Social media are fighting for their users’ privacy

Social media are fighting for the privacy of their users

There was a film about love „Loneliness in the network” starring Cielecka and Chyra, about that loneliness, now you can only dream.

Social media as well as the Internet are polarized, how strongly – we know from our own experience, from conversations, or rather disputes and arguments with friends, family gatherings, etc.

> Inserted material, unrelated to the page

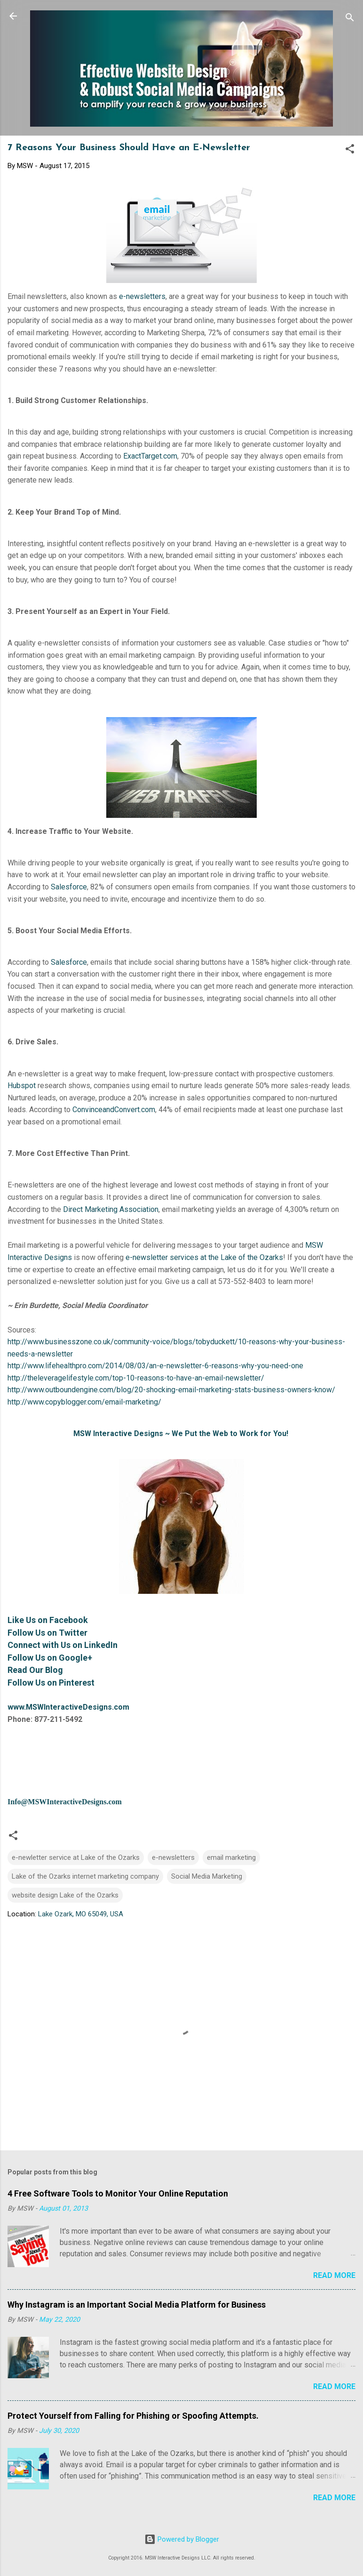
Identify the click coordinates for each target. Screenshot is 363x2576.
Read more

Tension has grown to such a level that it is necessary to urgently discharge. On the one hand, the loops of laws and regulations are tightening, on the other hand, users, who are aware of the benefits and rights, but also of the threats they face on the Internet, are definitely more efficient in taking care of their safety and privacy, and politicians and government institutions are more active in this field. It seems that finally the needs of users have been recognized by some giants of social media – smaller ones actively fight cybercrime and care about the privacy of Internet users, and what can boast of Facebook? It’s complicated, about which further on, first of all about those who care more.

Safety Mode

Since the beginning of September this year. Twitter is testing Safety Mode (pictured above) – a safe mode to protect users from abuse and violence on the platform. Posts will be automatically screened for aggressive content and their authors will be blocked. Automatic blocking will last 7 days. Tests to determine which users regularly interact aggressively to ensure that the algorithm doesn't block someone by mistake. In addition, those who use the Safety Mode function will be able to see which accounts have been automatically blocked in their defense, to edit this list if necessary.

Nothing like a ban

Short video recording service TikTok, on the other hand, as befits a behemoth with Chinese ancestry, acts more decisively and blocks content that threatens the safety of users, the most recent example being „Milk create challenge”;. Viral encouraged to stack milk crates in a pyramid and climb them like stairs. Participants had accidents while recording clips. Citing a violation of its terms of service, the platform removed all hashtags and prevented the publication of any content related to the action. Previously, there was a high-profile „blackout challenge” in which users recorded themselves choking to unconsciousness, then the death of a 10-year-old girl in Italy.

It’s complicated

A different approach to the protection of user privacy world's largest social network – Facebook. Recall that almost 2.9 billion users actively use it in a month (source: Statista, II. Quarter 2021), and the company's revenue, by its own admission, in only one, II. Quarter Br. have reached the dizzying sum of $29 billion. It comes almost exclusively from ad sales, and Facebook's business model is based on using data about users, their preferences, where they are, etc. to precisely serving them ads designed to be highly effective. Not surprisingly, the company is conservative about any suggestions that might even slightly influence user behavior, on which depend such parameters of the service as reach and engagement, on which stands its financial to be or not to be.

As revealed by the Wall Street Journal?

Meanwhile, the media is talking about another major scandal involving Facebook: executives were said to have hidden and downplayed knowledge of the harmful effects of using the site. A series of Wall Street Journal reports titled „The Facebook Files” provide evidence that Facebook has long conducted research for its own purposes, from which it knew that using its products was causing real harm and breeding negative effects on teenagers' mental health, including their self-esteem, but hid this information from the world and denied that it was harming the public.

After the Cambridge Analytica scandal with leaked user data for political campaigns, changes to the content distribution algorithm in 2018 targeted deeper user interactions with posts published by friends – as Zuckerberg declared, to make it easier for families and friends to connect, instead of – as it was before – encouraging passive and superficial use of professional external content. These changes, however, brought the opposite of the declared effects: deepened divisions between people, increased hate speech, harassment and violence, and thus attitudes based on negative emotions, as it turned out that they engage more strongly than positive emotions or discussions based on facts, thus strongly polarize and keep users active on the platform longer.

Social media in the opinion of many social experts and researchers, due to Facebook, has become more „angry”, with radical and extreme content dominating. James Barnes, a former Facebook employee, data scientist, considered one of the architects of the success of Trump's 2016 political campaign on social media (now an opponent of the former president) claims that Facebook had good intentions by correcting the algorithm in users' news feed to prefer engaging people. However, the platform has become so complex that the company did not understand that the changes could have the opposite effect.

Could it be that life is beyond even a company with such a powerful technological and intellectual base?

The implications for our privacy

Journalists, politicians, sociologists and even biologists and environmentalists have been raising concerns about Facebook's negative impact on societies for years.

We should be far from claiming that social media and Facebook are evil, but successive Facebook scandals make it increasingly difficult to believe in Zuckerberg's narrative, according to which the balance of benefits it provides to the world turns out to be positive.

Doubts can be seen even among American politicians of different options, so far using the benefits of advertising on Facebook during the election campaign. Now, having had enough of Zuckerberg's lawyering and evasions, united in an effort to undermine the power of the service, including even parceling out the giant into parts.

Whether these are real actions or just a game of appearances, time will tell. One thing is for sure: ordinary citizens will benefit from more protection of personal data and privacy on the web.